Friday, March 5, 2010

Day #1 on Take Shape For Life (Medifast)

I was approaching today with enthusiasm. It has been a very long time since I was a normal weight and for so many years I have yearned to be thin again. For some reason, I was a slave to food. Subconsciously always searching for the next binge.

I can honestly say that I love food and I used to take great pleasure in eating myself senseless. This is no new territory to me. You see, I use to be like this with alcohol until June 15, 1992. That is the day I got honest with myself about my drinking.

Today, March 5, 2010 is the first day of my breaking free from the bondage of food! A new beginning for a new me. The me I long to be but can never seem to reach the thin me that is hiding inside this obesity. Please God, let it be me that breaks free!!! I want to be thin again in 2010!!!

Today is the first day of the rest of my thin life. I started a serious food reduction program called Medifast. It is a controlled way of eating and it is very simple to follow. I eat 5 prepared meal replacements and one lean and green meal. I have been searching for a way to lose weight for many, many years. I wanted to be thin and healthy again but diets always made me feel very overwhelmed about the food.

Since I have discovered Medifast through the Take Shape For Life program -- I feel hopeful that I can finally be the me that I was intended to be. Take Shape For Life, the simplicity of the food and a health coach is exactly what I have been looking for and I am so happy I have finally found it. All I need to do is "Keep It Simple" right now.

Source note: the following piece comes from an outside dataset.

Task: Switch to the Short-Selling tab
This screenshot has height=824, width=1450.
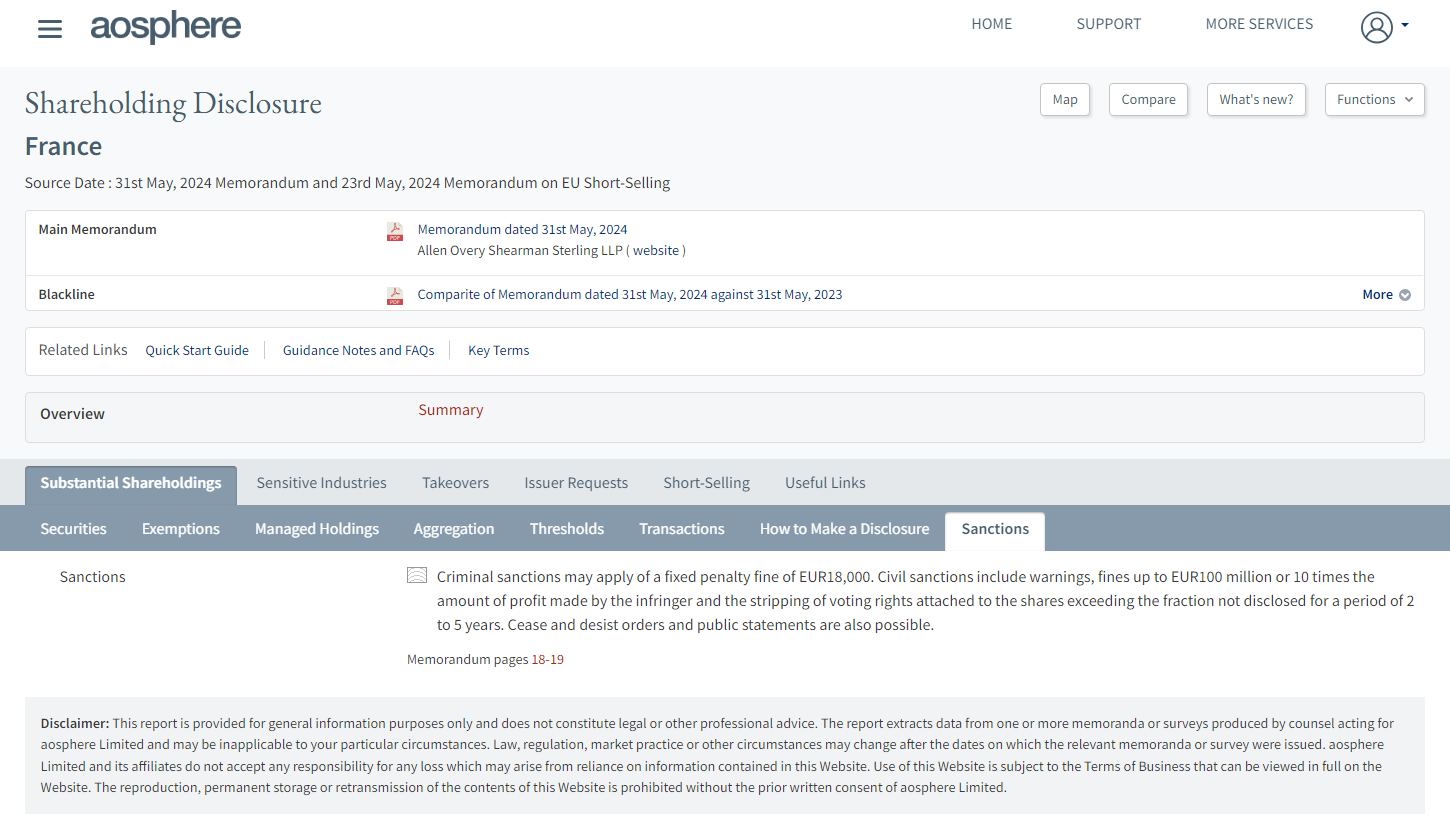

The idea of fueling my body with nutritious food instead of bingeing on everything I find pleasurable to taste is exactly what I need right now. I'm done kidding myself about being OK with who I am. Yes, I have made enormous progress in my life since putting down the booze. However, I have been unhappy about my obesity for far too long. In all honesty, I am not OK with my size, how I look, how I feel and how others look at me. I am so sick and tired of being tired and sick ~*~*~ of being fat!!!

How I got this way isn't important right now. What is important right now is that I have found a solution and it is up to me to take the necessary action on becoming a healthy weight. I am now willing to do the leg work because I can see the light at the end of the tunnel. I have the power tools needed to lose all of my weight and it is up to me to do the manual labor so I may cross that finish line.

I do not know how much I plan to lose or what my goal weight is right now. I just know that I am not staying the weight that I am now and I just need to focus on one pound at a time ... one day at a time!!!

I was concerned that I might not like the replacement meals but it has been a good day today. I can honestly say that I did not eat anything today that I didn't like. I am in the mindset that the food isn't for my pleasure today. Today the food is to fuel my body with energy. I no longer live to eat but eat to live. Keep It Simple!!!